Schriftliche Aufgabe:
Beantworte anhand des folgenden Textes über die Lage in Niger:
(a) An welchem Tag wurde Präsident Mohamed Bazoum abgesetzt?
(b) Bei welchem Ort betreiben die USA einen Stützpunkt für Drohnenoperationen?
(c) Welche beiden Militärregierungen haben der nigrischen Junta militärische Unterstützung zugesagt?

Ausgewählter Text:

Die neue Front in Afrika

An diesem Sonntag läuft das Ultimatum aus, welches die Staaten der westafrikanischen Gemeinschaft (ECOWAS) unter Führung Nigerias den Putschisten in Niger gesetzt haben, um den am 26. Juli abgesetzten, demokratisch gewählten Präsidenten Mohamed Bazoum wieder in sein Amt einzusetzen. Bei einem Scheitern der seit einigen Tagen laufenden Verhandlungen und einem Verstreichen der Frist droht nach den Aussagen der ECOWAS eine militärische Intervention, welche auch größere Kreise ziehen könnte. 

Denn einerseits hat Frankreich bereits implizit angekündigt, eine militärische Operation in Niger zu unterstützen – Frankreich hat dort dauerhaft rund 1.500 (gegenwärtig bis zu 2.000) Soldaten stationiert – ,und auch den USA, die einen wichtigen Stützpunkt für Drohnenoperationen bei Agadez im Zentrum des Landes betreiben, dürfte die Wiederherstellung der demokratischen Verfassung ein großes Anliegen sein. Die von den USA und der EU verhängten Sanktionen (bzw. deren Unterstützung der ECOWAS-Sanktionen) gegen die Junta in Niamey, etwa das Einfrieren der Entwicklungszusammenarbeit durch die Vereinigten Staaten und verschiedene EU-Mitgliedsstaaten wie Frankreich und Deutschland, deuten darauf hin, dass ein robusteres Vorgehen gegen die Putschisten durchaus auf Wohlwollen im Westen stoßen würde.   

Andererseits haben die Militärregierungen Burkina Fasos und Malis, deren ECOWAS-Mitgliedschaft nach den Putschen von suspendiert wurde, bereits ihre militärische Unterstützung der nigrischen Junta angekündigt, und auch Algerien, als nördlicher Nachbar Nigers sähe eine Intervention dort als gravierende Bedrohung der nationalen Sicherheit an, auch wenn es öffentlich bislang kein militärisches Eingreifen erwägt.

(Aus einer Sammlung entnommene Datensätze)

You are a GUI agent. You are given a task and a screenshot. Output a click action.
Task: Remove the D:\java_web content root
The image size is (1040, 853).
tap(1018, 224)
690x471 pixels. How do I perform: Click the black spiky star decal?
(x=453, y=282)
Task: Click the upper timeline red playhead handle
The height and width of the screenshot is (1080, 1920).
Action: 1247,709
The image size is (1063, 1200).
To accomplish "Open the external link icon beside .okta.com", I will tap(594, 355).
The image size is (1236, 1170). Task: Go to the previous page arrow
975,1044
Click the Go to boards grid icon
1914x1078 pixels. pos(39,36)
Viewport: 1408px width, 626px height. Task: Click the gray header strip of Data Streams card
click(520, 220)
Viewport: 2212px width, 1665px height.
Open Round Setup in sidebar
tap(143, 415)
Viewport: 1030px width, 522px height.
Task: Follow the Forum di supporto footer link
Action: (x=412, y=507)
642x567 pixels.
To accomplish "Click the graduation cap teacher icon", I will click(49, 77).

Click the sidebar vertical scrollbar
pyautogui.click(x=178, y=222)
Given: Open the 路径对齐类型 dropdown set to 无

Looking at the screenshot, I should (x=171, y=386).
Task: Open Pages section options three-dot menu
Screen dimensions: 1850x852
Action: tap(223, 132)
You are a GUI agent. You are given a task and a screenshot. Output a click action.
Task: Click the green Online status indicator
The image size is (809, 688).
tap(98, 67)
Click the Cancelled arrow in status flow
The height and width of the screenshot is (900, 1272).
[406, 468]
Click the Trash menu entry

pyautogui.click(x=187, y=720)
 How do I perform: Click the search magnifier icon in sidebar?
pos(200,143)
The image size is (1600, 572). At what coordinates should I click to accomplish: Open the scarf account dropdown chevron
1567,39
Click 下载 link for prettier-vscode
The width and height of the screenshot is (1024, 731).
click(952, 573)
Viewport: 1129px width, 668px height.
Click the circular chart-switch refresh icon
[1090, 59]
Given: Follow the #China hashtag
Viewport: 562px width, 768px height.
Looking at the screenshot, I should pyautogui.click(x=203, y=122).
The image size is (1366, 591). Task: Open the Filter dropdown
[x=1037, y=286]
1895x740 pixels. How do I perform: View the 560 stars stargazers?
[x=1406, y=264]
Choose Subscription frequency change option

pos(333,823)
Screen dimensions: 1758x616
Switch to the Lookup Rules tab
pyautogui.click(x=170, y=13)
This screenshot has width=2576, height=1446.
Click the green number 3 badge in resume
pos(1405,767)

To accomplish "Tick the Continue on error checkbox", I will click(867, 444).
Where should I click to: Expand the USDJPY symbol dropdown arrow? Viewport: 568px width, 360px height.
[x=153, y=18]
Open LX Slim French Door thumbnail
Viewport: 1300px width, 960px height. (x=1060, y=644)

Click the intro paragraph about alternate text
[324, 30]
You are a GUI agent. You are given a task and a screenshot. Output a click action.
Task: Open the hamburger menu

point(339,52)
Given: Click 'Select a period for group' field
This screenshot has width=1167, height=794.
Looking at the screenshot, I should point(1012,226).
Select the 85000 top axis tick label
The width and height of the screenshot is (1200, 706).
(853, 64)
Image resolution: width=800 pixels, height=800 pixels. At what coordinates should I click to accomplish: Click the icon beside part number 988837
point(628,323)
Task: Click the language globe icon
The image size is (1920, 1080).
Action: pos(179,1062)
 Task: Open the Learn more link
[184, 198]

Ergebnis der Aufgabe:
(a) Am 26. Juli.
(b) Bei Agadez im Zentrum des Landes.
(c) Die Militärregierungen Burkina Fasos und Malis.